> _DOCUMENT EXTRACT_:
###

Here, the Judge reached findings and conclusions that could not be reconciled with the Secretary’s proposed assessment grounded on that system’s justifications. In seeking to nonetheless defend the penalty he calculated, the Judge attempted to rely on factors that do not distinguish the operator as deserving special punishment here and that cannot support the extraordinary penalty imposed. This is not a “sufficient explanation of the bas[is] underlying the penalties assessed by the Commission.” Sellersburg, 5 FMSHRC at 293. At best, it represents post-hoc rationalization. At worst, it reflects, as we have noted above, the potential for the purely arbitrary assessments we have proscribed for 35 years.




            For the reasons set forth above, we would reject the Judge’s assessments. We would again remand the penalty determination to the Judge for assessment of a penalty in a manner consistent with this opinion and with our precedent in Sellersburg.22




                                                                                    /s/ William I. Althen

                                                                                    William I. Althen, Acting Chairman




                                                                                    /s/ Michael G. Young

                                                                                    Michael G. Young, Commissioner

[1] In this case, the Secretary proposed penalties using his procedures for “special assessment” rather than the “regular assessment” formula the Secretary commonly employs. Compare 30 C.F.R. § 100.5 (“Determination of penalty amount; special assessment”) with 30 C.F.R. § 100.3 (“Determination of penalty amount; regular assessment”).

[2] This case involves four roof control violations of 30 C.F.R. § 75.202(a) and one violation of a transportation safeguard, 30 C.F.R. § 75.1403. The factual background concerning the five violations at issue in this case has been fully set forth in both the Judge’s and Commission’s initial decisions.


[3] The S&S terminology is taken from section 104(d) (1) of the Act, 30 U.S.C.

§ 814(d)(1), which distinguishes as more serious any violation that “could significantly and substantially contribute to the cause and effect of a . . . mine safety or health hazard.”

###

> _EXTRACTED RECORDS_:
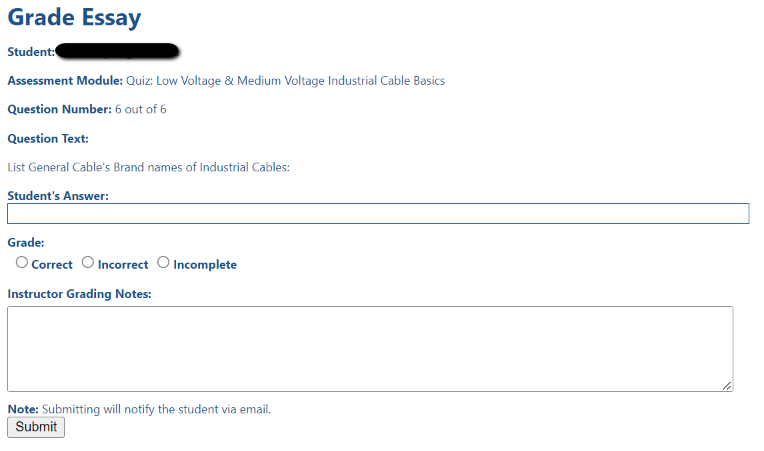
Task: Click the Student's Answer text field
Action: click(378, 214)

###

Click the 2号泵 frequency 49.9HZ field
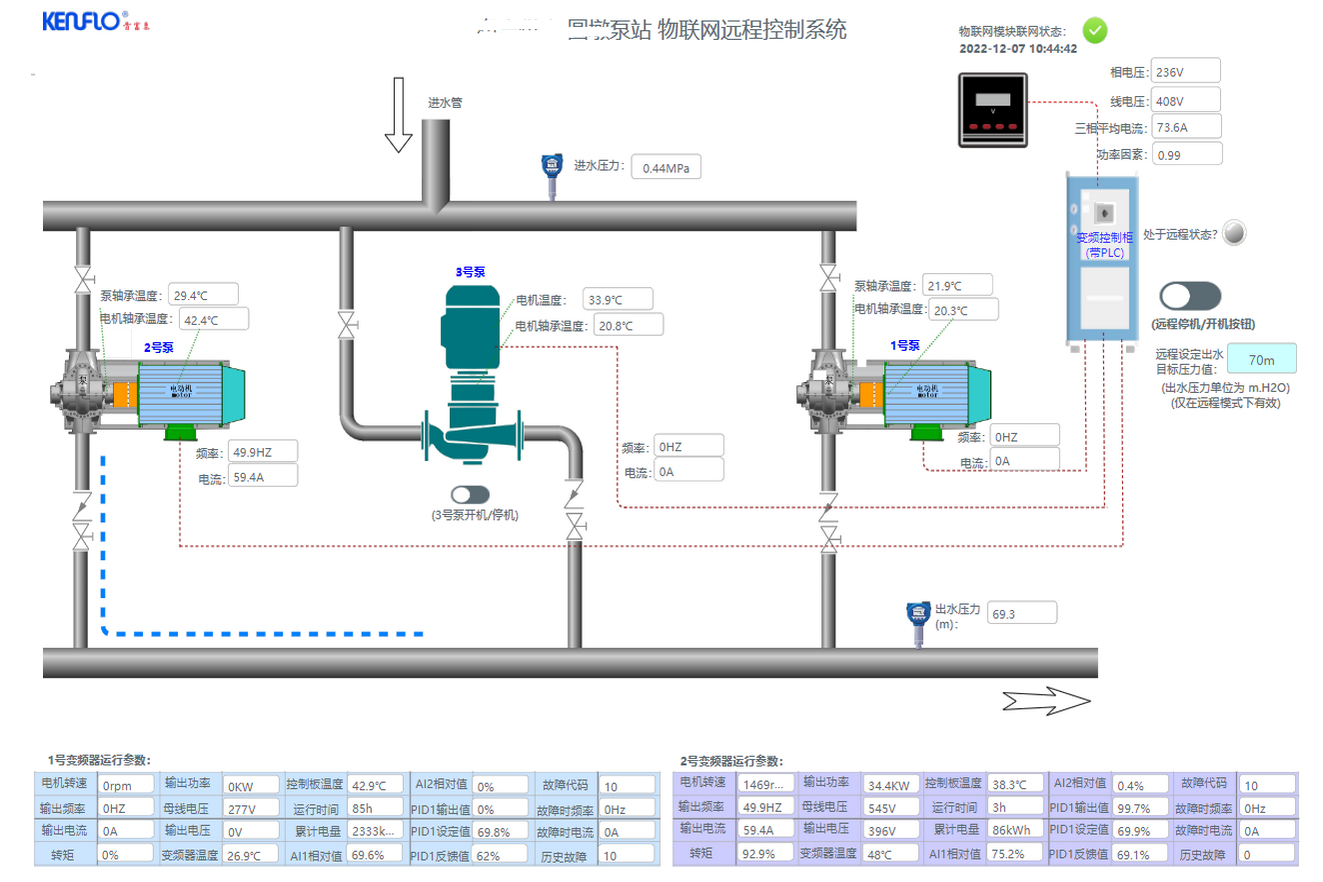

###

> _SET EXERCISE_:
Reproduce everything in the penalty opinion from "Michael G. Young, Commissioner" down to "Commission’s initial decisions.".

> _EXPECTED ANSWER_:
Michael G. Young, Commissioner

[1] In this case, the Secretary proposed penalties using his procedures for “special assessment” rather than the “regular assessment” formula the Secretary commonly employs. Compare 30 C.F.R. § 100.5 (“Determination of penalty amount; special assessment”) with 30 C.F.R. § 100.3 (“Determination of penalty amount; regular assessment”).

[2] This case involves four roof control violations of 30 C.F.R. § 75.202(a) and one violation of a transportation safeguard, 30 C.F.R. § 75.1403. The factual background concerning the five violations at issue in this case has been fully set forth in both the Judge’s and Commission’s initial decisions.